• How to complete this task:
Repeat only the lines below from the one that contains "Task: Switch to the woz tab" through the final line, exactly. Omit pictures.

• Data extracts:
_ _ _ _

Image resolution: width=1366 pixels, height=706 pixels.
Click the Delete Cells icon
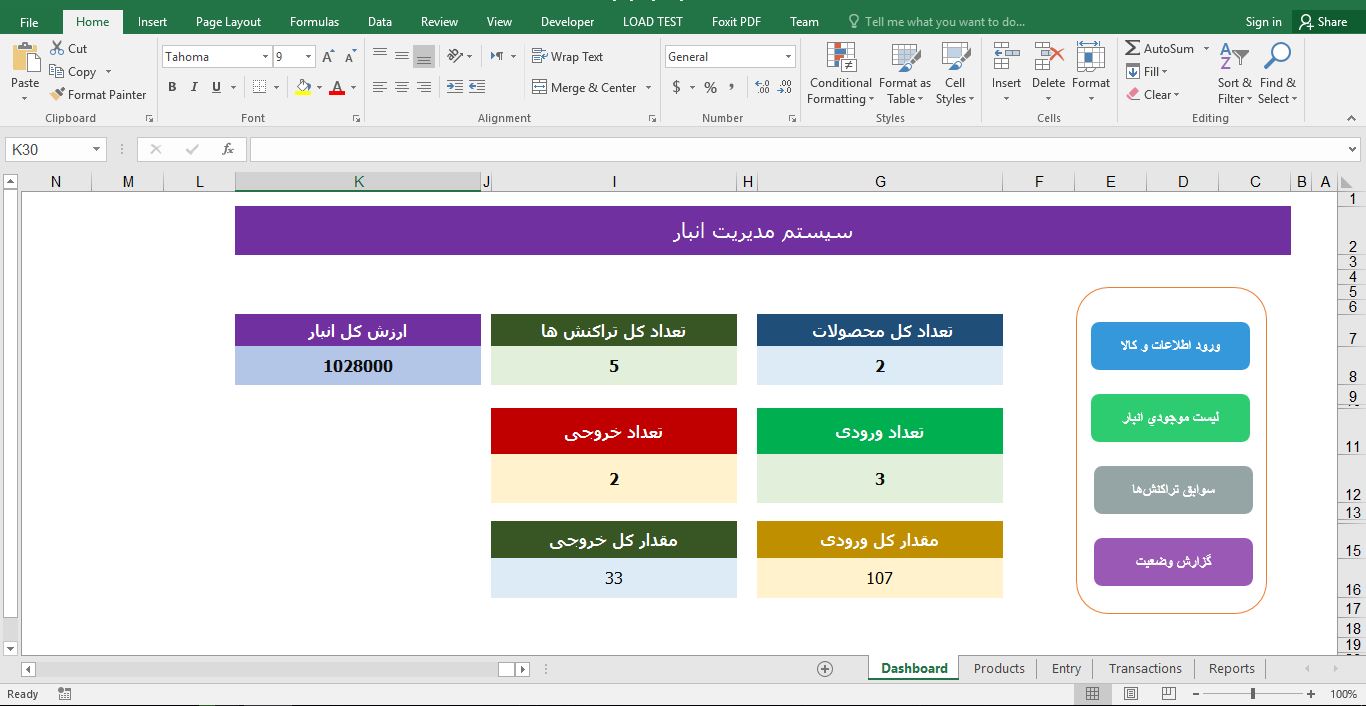1047,72
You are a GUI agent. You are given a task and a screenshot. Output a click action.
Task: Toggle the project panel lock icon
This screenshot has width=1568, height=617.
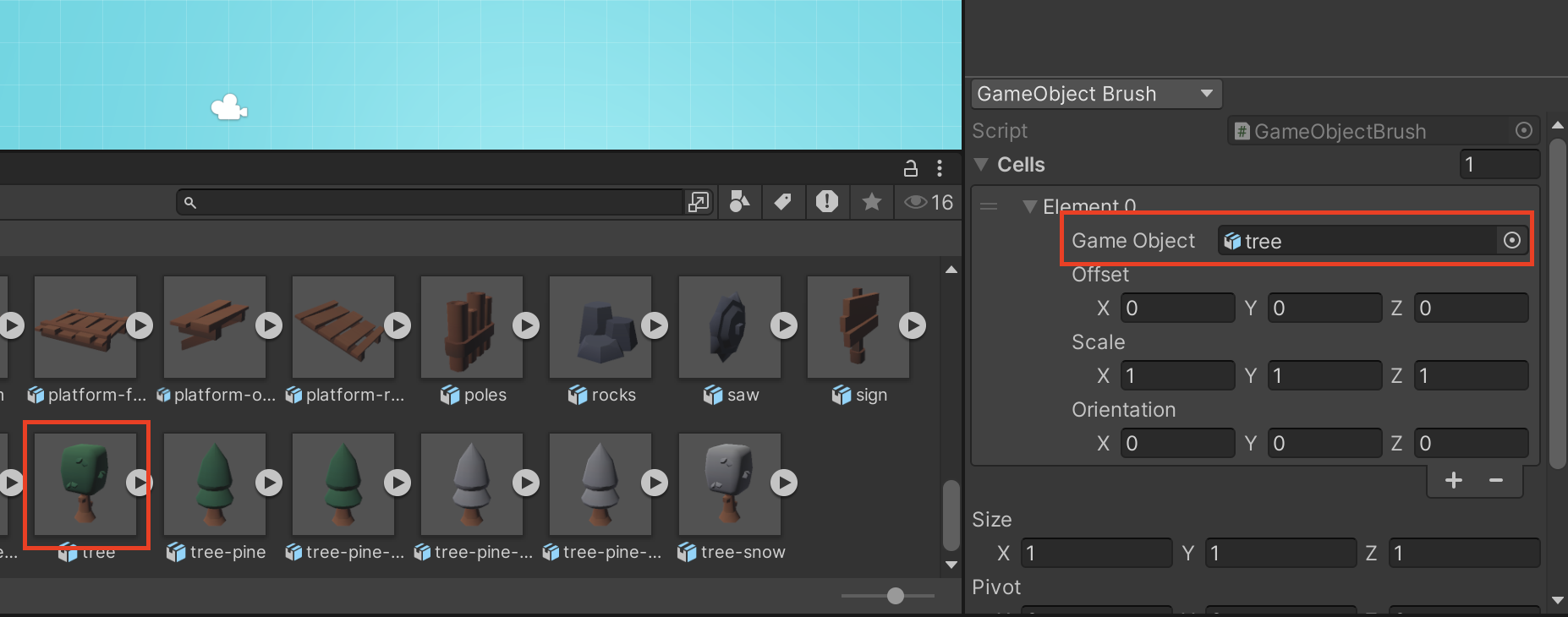[911, 168]
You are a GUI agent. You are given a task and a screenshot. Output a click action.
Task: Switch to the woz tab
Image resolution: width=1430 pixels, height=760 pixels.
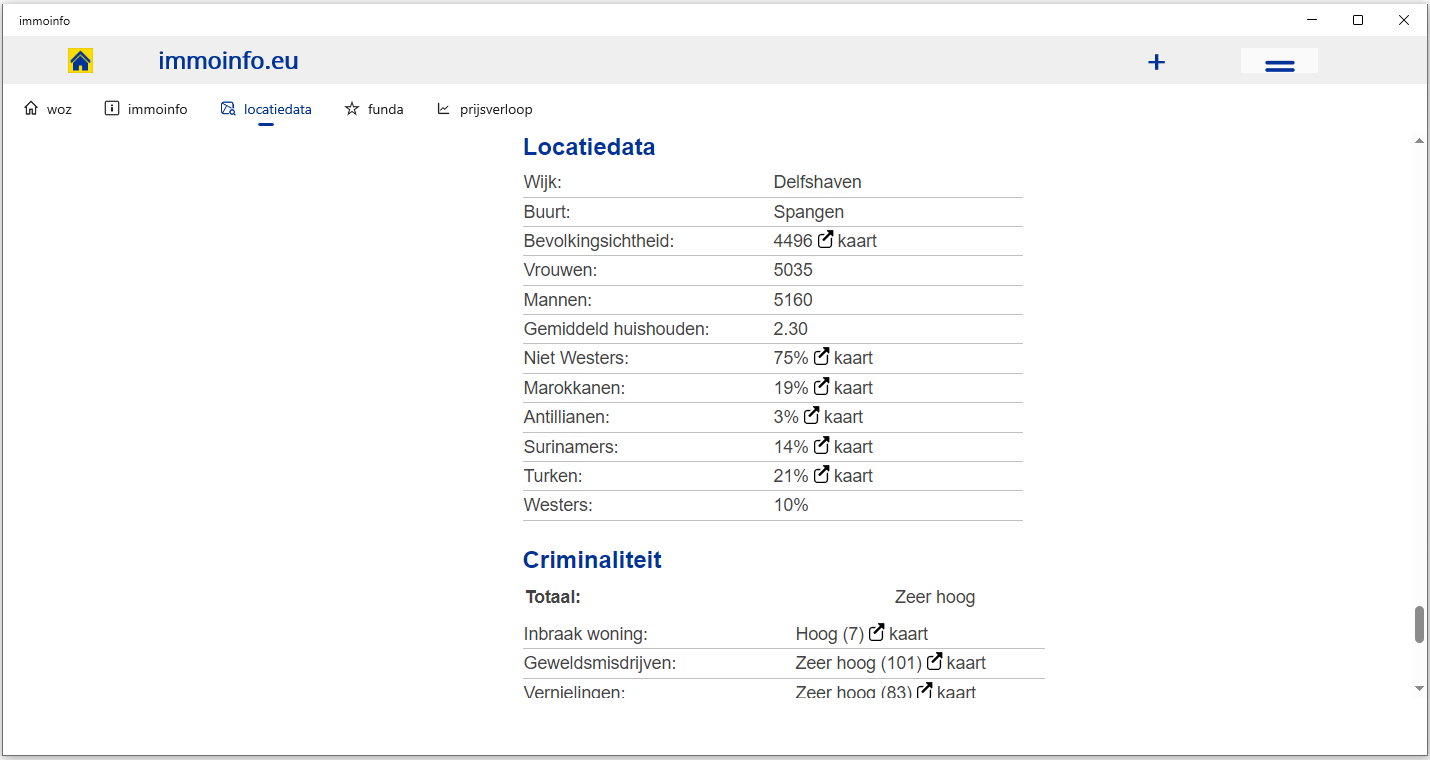pos(48,109)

_ _ _ _

• Final answer:
Task: Switch to the woz tab
Image resolution: width=1430 pixels, height=760 pixels.
pos(48,109)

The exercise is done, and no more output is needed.